Abstract

Epidemiologic studies have shown an increased frequency, severity, and risk of periodontitis in patients with diabetes. Periodontitis is associated with certain interleukin (IL)-1 gene cluster polymorphisms. Diabetes is a proinflammatory state with increased levels of circulating cytokines suggesting a causal role for inflammation in its etiology. Common genetic factors may be involved in the susceptibility for diabetes and periodontitis. We evaluated the relationships among IL-1 gene polymorphisms, type 2 diabetes, and periodontitis.
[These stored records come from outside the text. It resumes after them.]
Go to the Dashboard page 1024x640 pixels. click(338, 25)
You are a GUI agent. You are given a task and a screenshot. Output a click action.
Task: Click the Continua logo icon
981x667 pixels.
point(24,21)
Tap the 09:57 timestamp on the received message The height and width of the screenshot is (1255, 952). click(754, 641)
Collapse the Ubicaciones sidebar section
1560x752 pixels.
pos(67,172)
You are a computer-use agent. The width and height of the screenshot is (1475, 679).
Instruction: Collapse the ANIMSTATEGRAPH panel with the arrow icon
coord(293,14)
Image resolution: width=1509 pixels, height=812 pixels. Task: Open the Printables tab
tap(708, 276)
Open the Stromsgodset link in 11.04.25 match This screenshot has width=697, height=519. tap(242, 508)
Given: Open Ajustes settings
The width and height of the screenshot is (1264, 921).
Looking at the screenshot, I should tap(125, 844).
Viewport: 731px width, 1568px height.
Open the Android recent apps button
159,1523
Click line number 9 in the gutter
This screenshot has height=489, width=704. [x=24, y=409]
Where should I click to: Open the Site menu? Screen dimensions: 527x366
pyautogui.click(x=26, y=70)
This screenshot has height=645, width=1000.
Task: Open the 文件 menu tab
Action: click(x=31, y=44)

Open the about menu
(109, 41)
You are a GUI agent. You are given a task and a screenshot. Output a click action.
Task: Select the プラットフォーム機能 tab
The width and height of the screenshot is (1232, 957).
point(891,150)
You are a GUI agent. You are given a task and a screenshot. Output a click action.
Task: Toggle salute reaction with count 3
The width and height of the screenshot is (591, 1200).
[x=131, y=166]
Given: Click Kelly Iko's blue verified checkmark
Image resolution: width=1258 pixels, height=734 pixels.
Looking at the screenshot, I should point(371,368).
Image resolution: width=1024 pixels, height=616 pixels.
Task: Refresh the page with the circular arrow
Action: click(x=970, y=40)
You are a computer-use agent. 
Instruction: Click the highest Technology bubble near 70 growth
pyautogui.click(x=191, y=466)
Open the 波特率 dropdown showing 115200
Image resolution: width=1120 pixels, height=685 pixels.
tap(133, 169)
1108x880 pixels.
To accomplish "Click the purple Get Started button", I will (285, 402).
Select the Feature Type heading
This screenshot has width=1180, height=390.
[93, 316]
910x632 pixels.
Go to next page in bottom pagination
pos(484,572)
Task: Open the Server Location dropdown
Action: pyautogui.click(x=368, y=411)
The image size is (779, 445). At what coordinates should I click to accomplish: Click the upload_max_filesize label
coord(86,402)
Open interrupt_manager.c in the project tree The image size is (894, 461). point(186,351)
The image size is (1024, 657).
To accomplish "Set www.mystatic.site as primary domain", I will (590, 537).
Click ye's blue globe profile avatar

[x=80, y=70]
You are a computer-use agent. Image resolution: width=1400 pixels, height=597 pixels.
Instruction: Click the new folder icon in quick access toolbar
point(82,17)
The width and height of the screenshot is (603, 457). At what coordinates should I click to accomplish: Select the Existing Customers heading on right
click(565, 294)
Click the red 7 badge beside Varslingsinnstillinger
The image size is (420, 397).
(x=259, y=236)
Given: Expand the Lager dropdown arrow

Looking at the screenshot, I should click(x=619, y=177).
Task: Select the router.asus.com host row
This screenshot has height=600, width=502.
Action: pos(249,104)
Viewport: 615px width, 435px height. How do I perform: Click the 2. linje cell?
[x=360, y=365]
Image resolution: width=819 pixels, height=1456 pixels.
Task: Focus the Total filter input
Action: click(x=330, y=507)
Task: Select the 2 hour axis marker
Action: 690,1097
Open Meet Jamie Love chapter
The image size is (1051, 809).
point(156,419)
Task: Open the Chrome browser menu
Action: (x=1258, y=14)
One hundred twelve patients with diabetes and chronic periodontitis, 224 patients without diabetes but with chronic periodontitis, and 208 healthy subjects without periodontitis were studied. All received a clinical periodontal examination and assessment of standard periodontal parameters. IL-1A -889, -1B +3954, and -1B -511 polymorphisms were identified by polymerase chain reaction (PCR) amplification followed by restriction enzyme digestion and gel electrophoresis. Variable numbers of IL-1RN tandem repeats were detected by PCR amplification and fragment-size analysis. The severity and extent of periodontitis was significantly greater in patients with diabetes than in patients without diabetes. No significant differences in IL-1A -899, -1B +3954, or -1RN genotype frequencies were found between patients with diabetes and patients without diabetes. The IL-1A -889 TT genotype (odds ratio [OR] = 2.90; 95% confidence interval [CI] = 1.20 to 7.02), IL-1B +3954 TT genotype (OR = 3.54; 95% CI = 1.15 to 10.85), and IL-1B -511 CC genotype (OR = 2.10; 95% CI = 1.25 to 3.58) were significantly associated with periodontitis. The presence of an IL-1 positive genotype was significantly associated with periodontitis (OR = 1.61; 95% CI = 1.04 to 2.49). No interaction between smoking status and polymorphisms was found. Periodontitis was significantly associated with some IL-1 gene polymorphisms. No association between diabetes and IL-1A and -1B gene polymorphisms was found.